Return every line from the one with "Image resolution: width=524, height=2576." through the one with "JORNALOESPACO (290, 1488)", inclusive, exactly as it appears below.
(Beginning of Data for processing)
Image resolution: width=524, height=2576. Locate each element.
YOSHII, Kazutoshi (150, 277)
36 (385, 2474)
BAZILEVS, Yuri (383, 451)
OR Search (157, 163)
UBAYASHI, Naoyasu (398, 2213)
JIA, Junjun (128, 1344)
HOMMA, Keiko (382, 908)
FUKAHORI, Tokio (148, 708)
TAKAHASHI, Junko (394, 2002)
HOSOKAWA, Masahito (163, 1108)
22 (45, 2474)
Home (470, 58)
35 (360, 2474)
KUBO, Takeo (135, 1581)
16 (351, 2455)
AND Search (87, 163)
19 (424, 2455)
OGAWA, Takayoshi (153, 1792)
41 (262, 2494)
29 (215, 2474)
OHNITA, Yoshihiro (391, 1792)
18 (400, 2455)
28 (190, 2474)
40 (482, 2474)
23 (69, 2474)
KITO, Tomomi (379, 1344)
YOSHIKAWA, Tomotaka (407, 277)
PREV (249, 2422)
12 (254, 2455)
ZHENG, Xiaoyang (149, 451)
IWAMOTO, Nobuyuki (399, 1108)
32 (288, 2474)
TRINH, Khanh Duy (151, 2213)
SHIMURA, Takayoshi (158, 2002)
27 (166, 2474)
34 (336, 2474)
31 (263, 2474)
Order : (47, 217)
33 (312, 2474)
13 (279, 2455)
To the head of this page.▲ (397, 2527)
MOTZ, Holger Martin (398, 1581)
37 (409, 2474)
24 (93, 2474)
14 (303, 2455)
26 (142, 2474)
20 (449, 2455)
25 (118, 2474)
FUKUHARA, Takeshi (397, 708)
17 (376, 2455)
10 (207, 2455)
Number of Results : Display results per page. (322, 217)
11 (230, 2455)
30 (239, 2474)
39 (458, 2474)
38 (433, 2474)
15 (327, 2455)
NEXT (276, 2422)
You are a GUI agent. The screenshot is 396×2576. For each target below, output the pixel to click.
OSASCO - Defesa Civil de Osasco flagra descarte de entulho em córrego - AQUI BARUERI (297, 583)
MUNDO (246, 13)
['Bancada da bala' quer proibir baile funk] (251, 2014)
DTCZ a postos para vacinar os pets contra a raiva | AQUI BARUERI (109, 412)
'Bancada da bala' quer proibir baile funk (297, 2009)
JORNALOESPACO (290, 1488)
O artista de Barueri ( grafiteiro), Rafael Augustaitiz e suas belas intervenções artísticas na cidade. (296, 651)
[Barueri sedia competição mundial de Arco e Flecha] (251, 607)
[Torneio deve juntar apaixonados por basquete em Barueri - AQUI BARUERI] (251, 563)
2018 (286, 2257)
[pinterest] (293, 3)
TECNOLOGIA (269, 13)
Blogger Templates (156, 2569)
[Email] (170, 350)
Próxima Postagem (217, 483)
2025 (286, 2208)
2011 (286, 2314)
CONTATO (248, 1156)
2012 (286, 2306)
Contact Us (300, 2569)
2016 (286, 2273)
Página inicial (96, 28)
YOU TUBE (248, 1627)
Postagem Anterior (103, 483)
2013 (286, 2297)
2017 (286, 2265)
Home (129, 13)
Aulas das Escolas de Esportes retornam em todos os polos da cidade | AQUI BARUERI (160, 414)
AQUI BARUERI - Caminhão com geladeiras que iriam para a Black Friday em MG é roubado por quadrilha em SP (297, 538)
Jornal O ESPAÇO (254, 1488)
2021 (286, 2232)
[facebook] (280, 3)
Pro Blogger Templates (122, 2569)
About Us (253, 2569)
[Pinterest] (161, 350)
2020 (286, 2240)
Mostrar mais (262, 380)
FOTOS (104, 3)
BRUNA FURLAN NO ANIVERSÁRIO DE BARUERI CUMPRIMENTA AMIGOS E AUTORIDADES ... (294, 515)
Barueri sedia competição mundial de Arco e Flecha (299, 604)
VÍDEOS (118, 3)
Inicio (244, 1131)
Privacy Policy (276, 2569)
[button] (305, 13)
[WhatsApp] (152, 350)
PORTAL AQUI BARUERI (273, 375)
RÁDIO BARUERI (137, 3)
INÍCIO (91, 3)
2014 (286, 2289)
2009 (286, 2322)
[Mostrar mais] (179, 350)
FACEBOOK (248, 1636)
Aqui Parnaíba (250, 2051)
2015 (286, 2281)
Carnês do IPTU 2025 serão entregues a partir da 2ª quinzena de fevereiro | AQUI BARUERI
(End of Data for processing)
(Beginning of Data for processing)
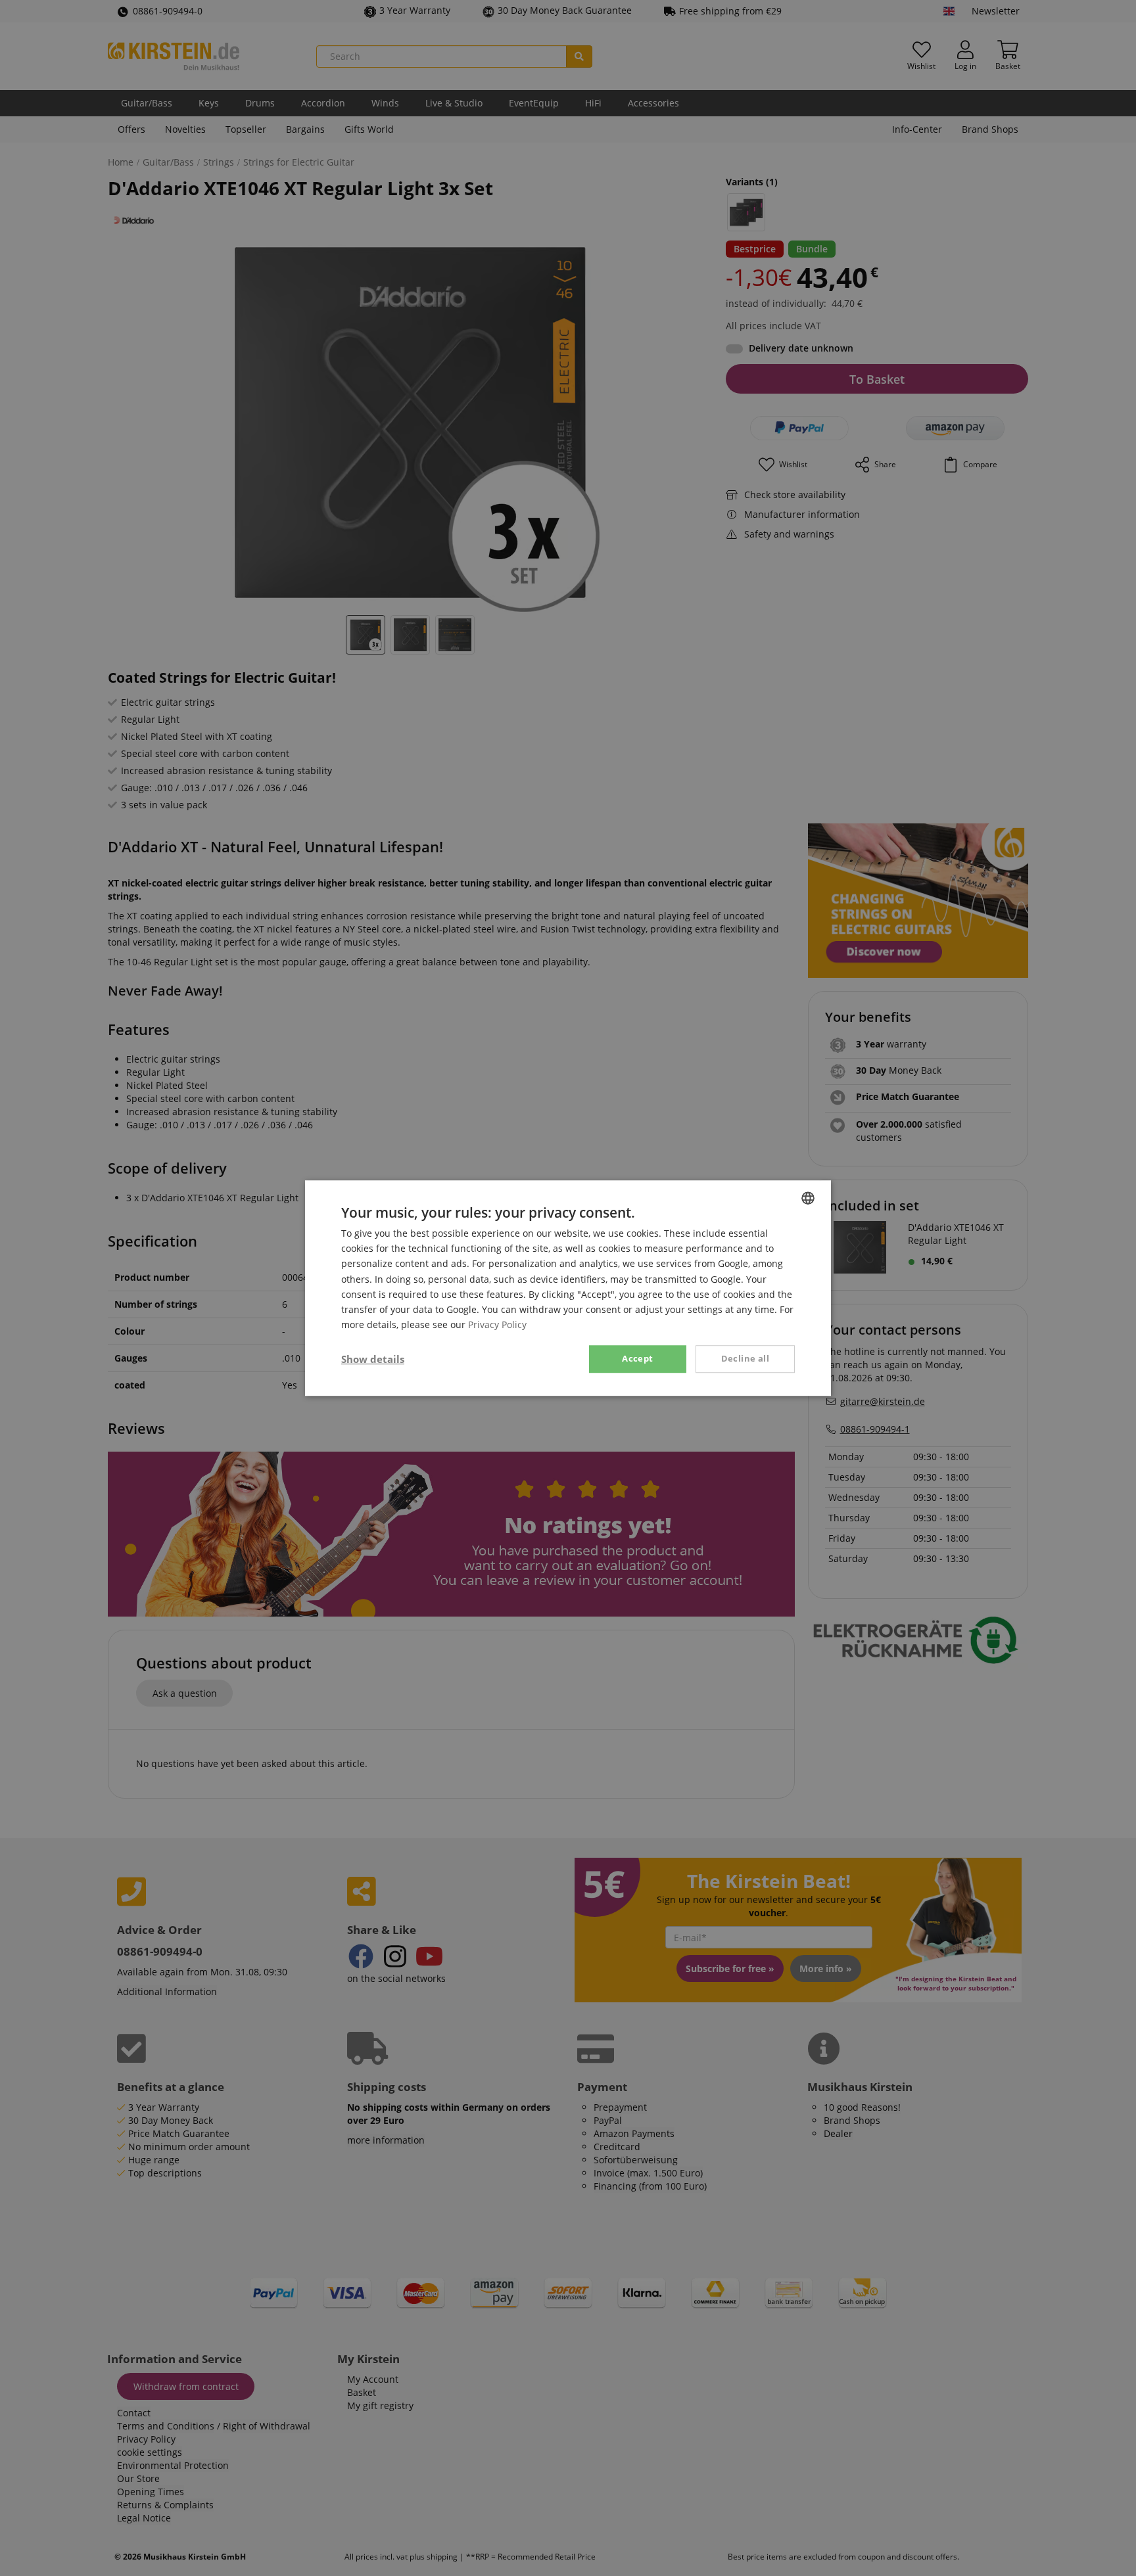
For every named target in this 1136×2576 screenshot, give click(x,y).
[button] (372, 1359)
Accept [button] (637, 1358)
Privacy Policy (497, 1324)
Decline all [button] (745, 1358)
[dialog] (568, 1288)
(End of Data for processing)
§ **Response**:
Image resolution: width=524, height=2576. Locate each element.
YOSHII, Kazutoshi (150, 277)
36 (385, 2474)
BAZILEVS, Yuri (383, 451)
OR Search (157, 163)
UBAYASHI, Naoyasu (398, 2213)
JIA, Junjun (128, 1344)
HOMMA, Keiko (382, 908)
FUKAHORI, Tokio (148, 708)
TAKAHASHI, Junko (394, 2002)
HOSOKAWA, Masahito (163, 1108)
22 (45, 2474)
Home (470, 58)
35 (360, 2474)
KUBO, Takeo (135, 1581)
16 (351, 2455)
AND Search (87, 163)
19 (424, 2455)
OGAWA, Takayoshi (153, 1792)
41 (262, 2494)
29 (215, 2474)
OHNITA, Yoshihiro (391, 1792)
18 (400, 2455)
28 (190, 2474)
40 (482, 2474)
23 (69, 2474)
KITO, Tomomi (379, 1344)
YOSHIKAWA, Tomotaka (407, 277)
PREV (249, 2422)
12 (254, 2455)
ZHENG, Xiaoyang (149, 451)
IWAMOTO, Nobuyuki (399, 1108)
32 (288, 2474)
TRINH, Khanh Duy (151, 2213)
SHIMURA, Takayoshi (158, 2002)
27 (166, 2474)
34 (336, 2474)
31 (263, 2474)
Order : (47, 217)
33 (312, 2474)
13 (279, 2455)
To the head of this page.▲ (397, 2527)
MOTZ, Holger Martin (398, 1581)
37 (409, 2474)
24 (93, 2474)
14 (303, 2455)
26 (142, 2474)
20 (449, 2455)
25 (118, 2474)
FUKUHARA, Takeshi (397, 708)
17 (376, 2455)
10 (207, 2455)
Number of Results : Display results per page. (322, 217)
11 (230, 2455)
30 (239, 2474)
39 (458, 2474)
38 (433, 2474)
15 (327, 2455)
NEXT (276, 2422)
You are a GUI agent. The screenshot is 396×2576. For each target below, output the pixel to click.
OSASCO - Defesa Civil de Osasco flagra descarte de entulho em córrego - AQUI BARUERI (297, 583)
MUNDO (246, 13)
['Bancada da bala' quer proibir baile funk] (251, 2014)
DTCZ a postos para vacinar os pets contra a raiva | AQUI BARUERI (109, 412)
'Bancada da bala' quer proibir baile funk (297, 2009)
JORNALOESPACO (290, 1488)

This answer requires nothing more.